▶ [WORK ORDER] Your copy should run exactly from the line containing "The image size is (680, 407)." to the last line of the entries below, and it should include no pictures.

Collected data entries
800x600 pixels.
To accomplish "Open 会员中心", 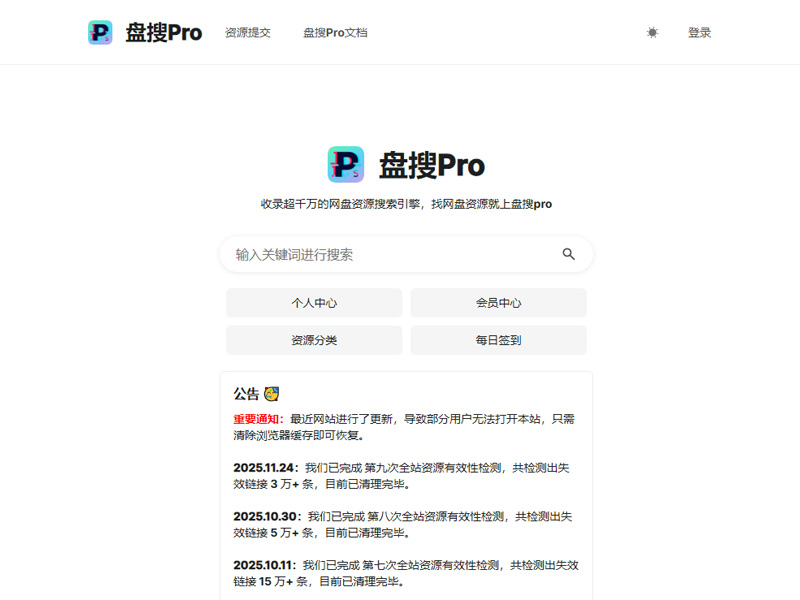I will point(499,303).
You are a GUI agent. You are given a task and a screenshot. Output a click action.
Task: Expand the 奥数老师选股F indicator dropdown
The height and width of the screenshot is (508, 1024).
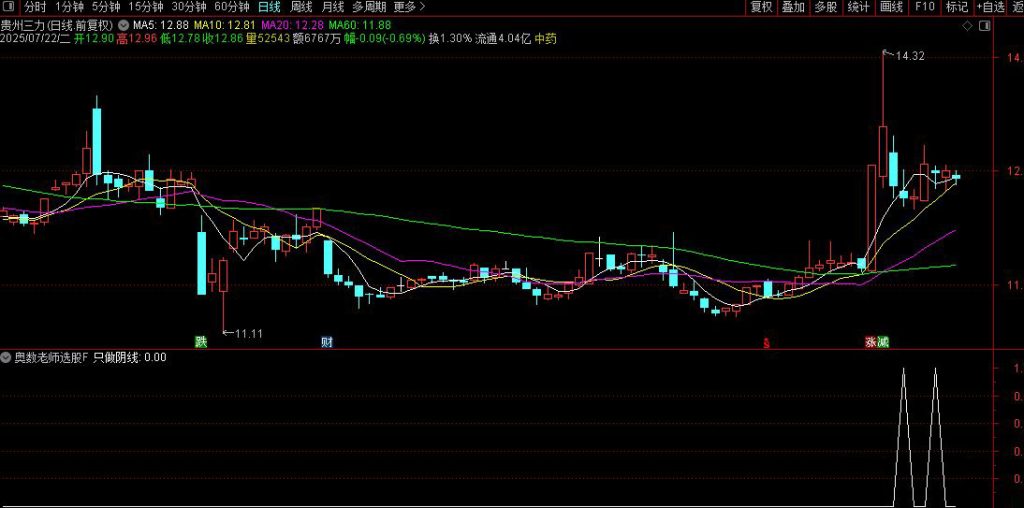click(7, 357)
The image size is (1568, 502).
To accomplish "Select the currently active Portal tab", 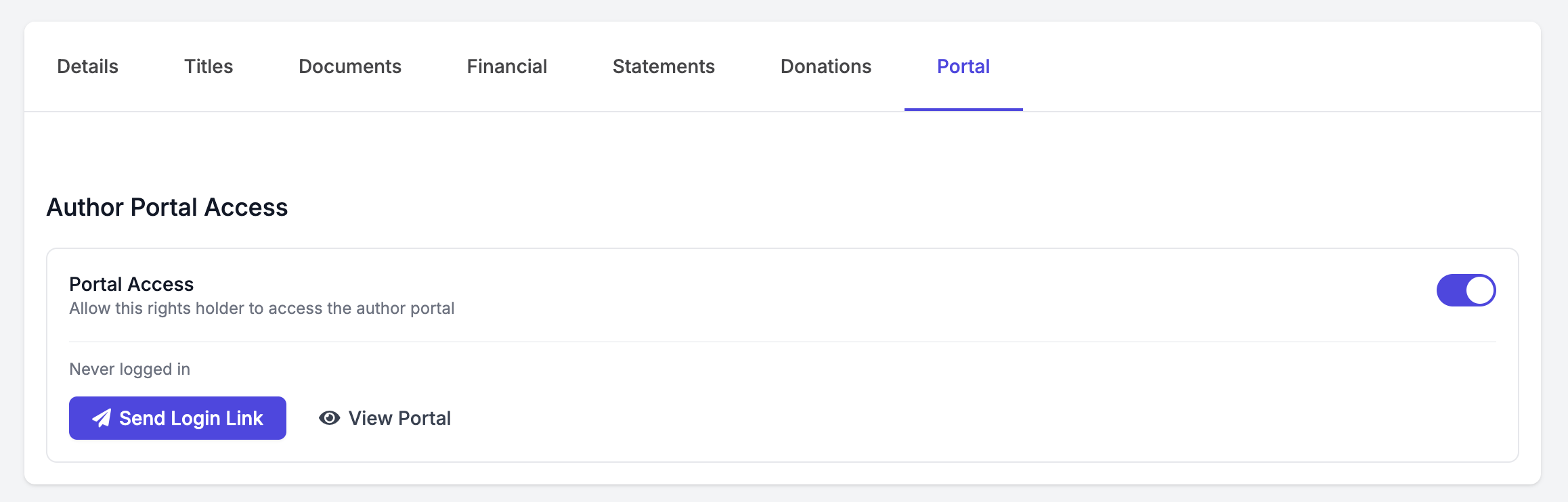I will pyautogui.click(x=963, y=66).
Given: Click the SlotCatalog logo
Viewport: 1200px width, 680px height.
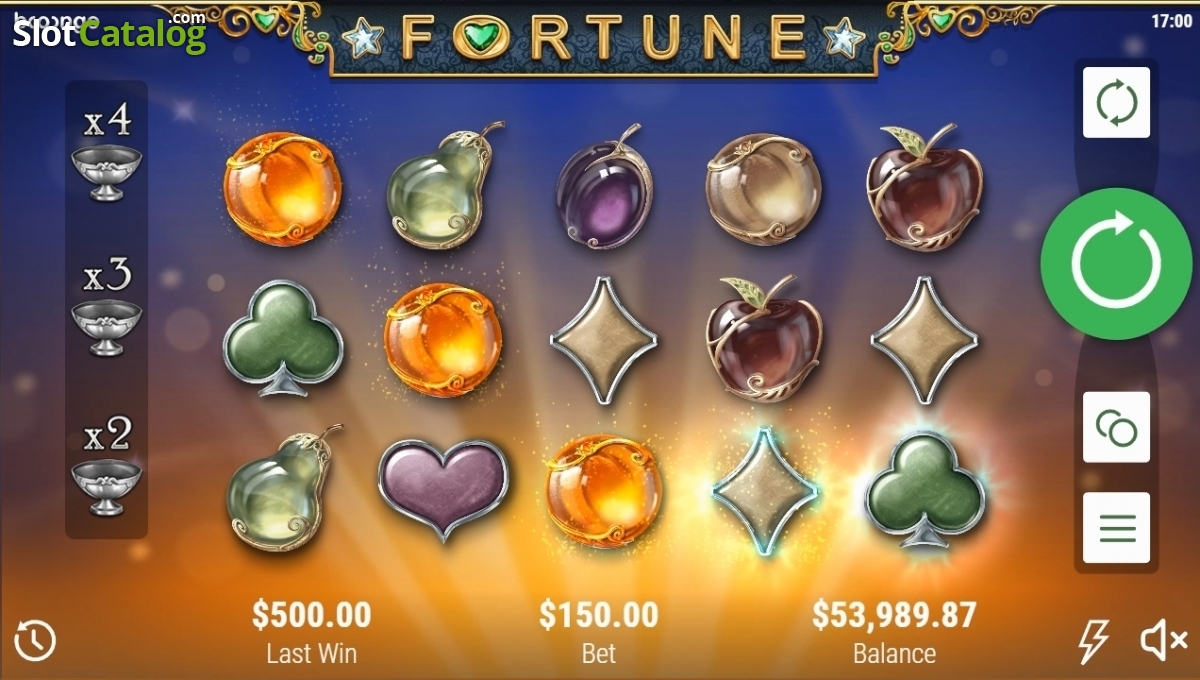Looking at the screenshot, I should coord(108,31).
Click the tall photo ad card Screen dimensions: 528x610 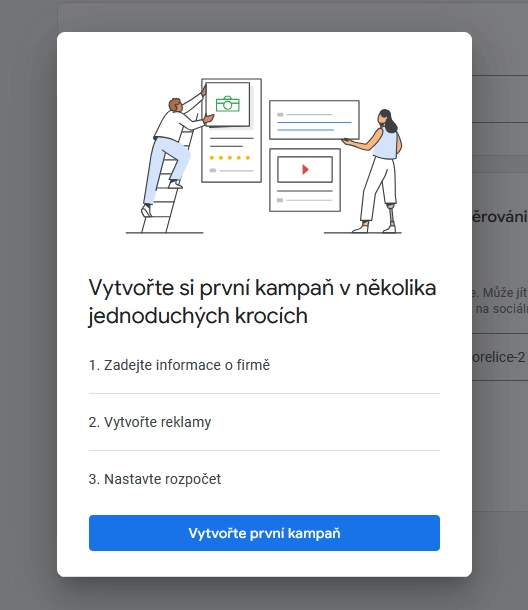pos(232,130)
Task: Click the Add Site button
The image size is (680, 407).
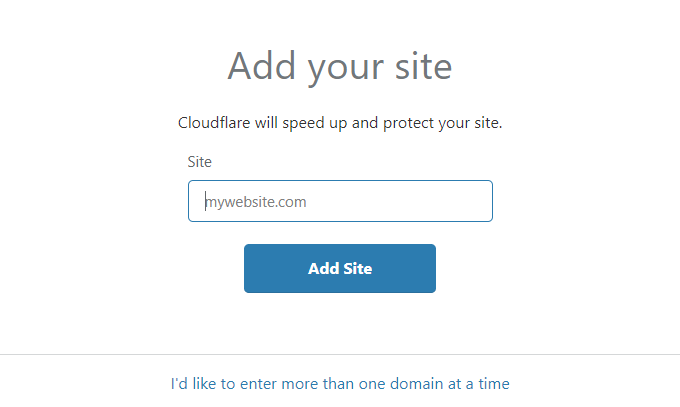Action: coord(340,268)
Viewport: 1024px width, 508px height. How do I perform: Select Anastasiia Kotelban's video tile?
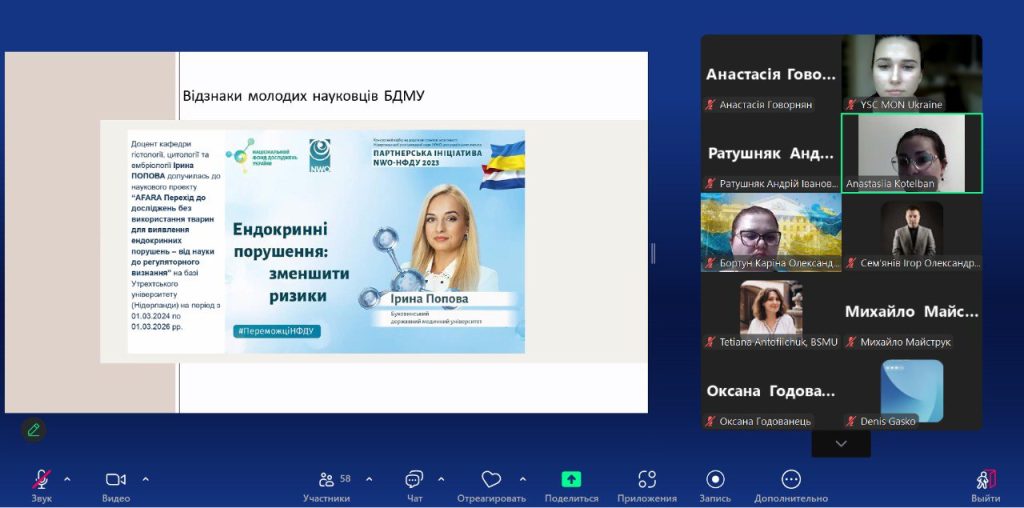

▶ [ANSWER FOR THE TASK]
The image size is (680, 407).
Action: coord(340,268)
Viewport: 1024px width, 508px height. How do I perform: Select Anastasiia Kotelban's video tile?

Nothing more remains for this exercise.